Purpose: The Thrombin Receptor Antagonist for Clinical Event Reduction in Acute Coronary Syndrome (TRACER) trial provided an opportunity to assess novel protease-activated receptor-1 antagonist vorapaxar in patients with NSTE ACS undergoing CABG surgery. Methods: This prespecified, post-randomization subgroup analysis evaluated the effects of vorapaxar compared with placebo among TRACER participants undergoing CABG surgery during their index hospitalization, from discharge to end of study. CABG-related TIMI major bleeding (adjudicated independently) was evaluated among treatment groups. Results: Among 12,944 TRACER patients, 1312 (10.1%) underwent CABG during the index hospitalization.

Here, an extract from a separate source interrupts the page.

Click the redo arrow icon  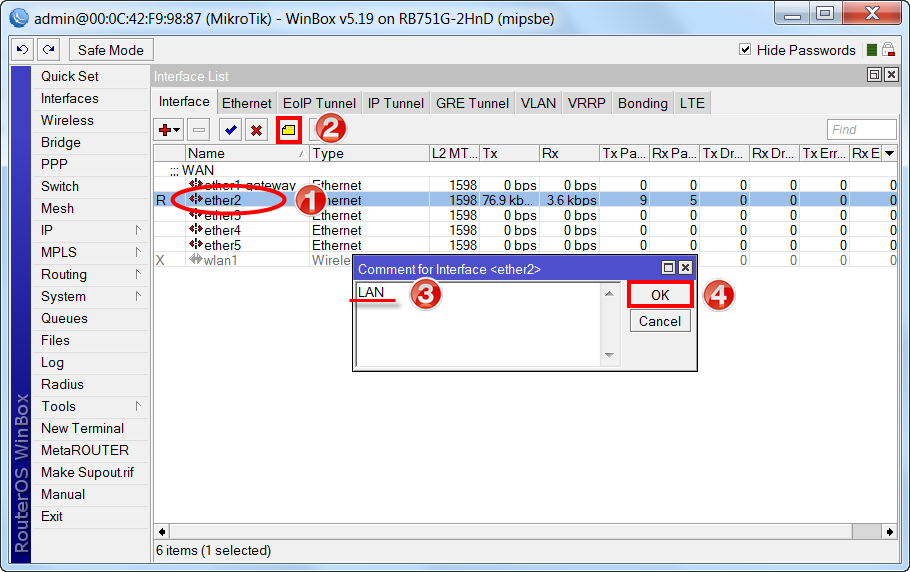pos(49,50)
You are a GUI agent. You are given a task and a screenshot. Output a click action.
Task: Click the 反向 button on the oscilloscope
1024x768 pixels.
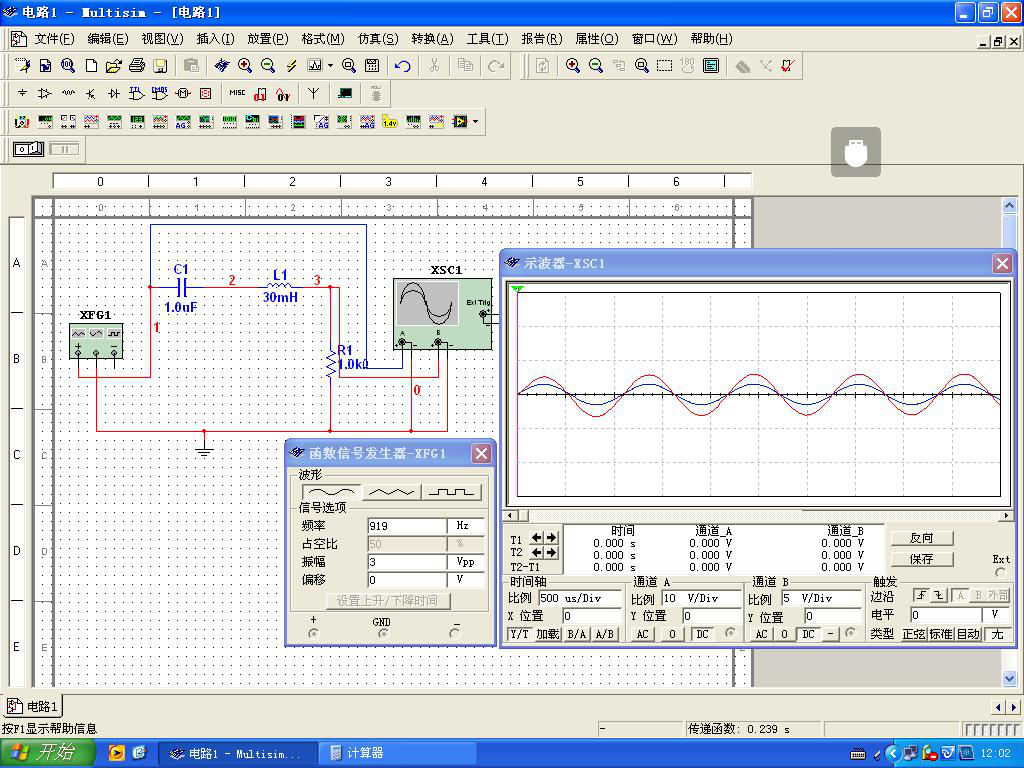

The median age was 64 years and 78% of patients were male. The median time from loading dose to CABG was 120h with effect of single dose of vorapaxar lasting > 2 weeks. CABG patients treated with vorapaxar had a 45% reduction in the primary endpoint (composite of CV death, MI, stroke, recurrent ischemia with rehospitalization, or urgent coronary revascularization) compared with placebo (HR, 0.55; 95% CI, 0.35–0.87; p=0.011). The interaction between treatment and CABG during the index hospitalization was statisti- cally significant (interaction p=0.02, Figure). CABG-related TIMI major bleeding was not statistically significantly different between vorapaxar and placebo (9.7 vs 7.3%; HR, 1.34; 95% CI, 0.92–1.95; p=0.13), with no excess in fatal bleeding or need for re-operation. Conclusions: In this unadjusted post-randomization subgroup analysis, NSTE ACS patients undergoing CABG and treated with vorapaxar had a 45% reduction in subsequent ischemic events. These findings are exploratory but support the opportunity for randomized trials of PAR-1 antagonism following CABG.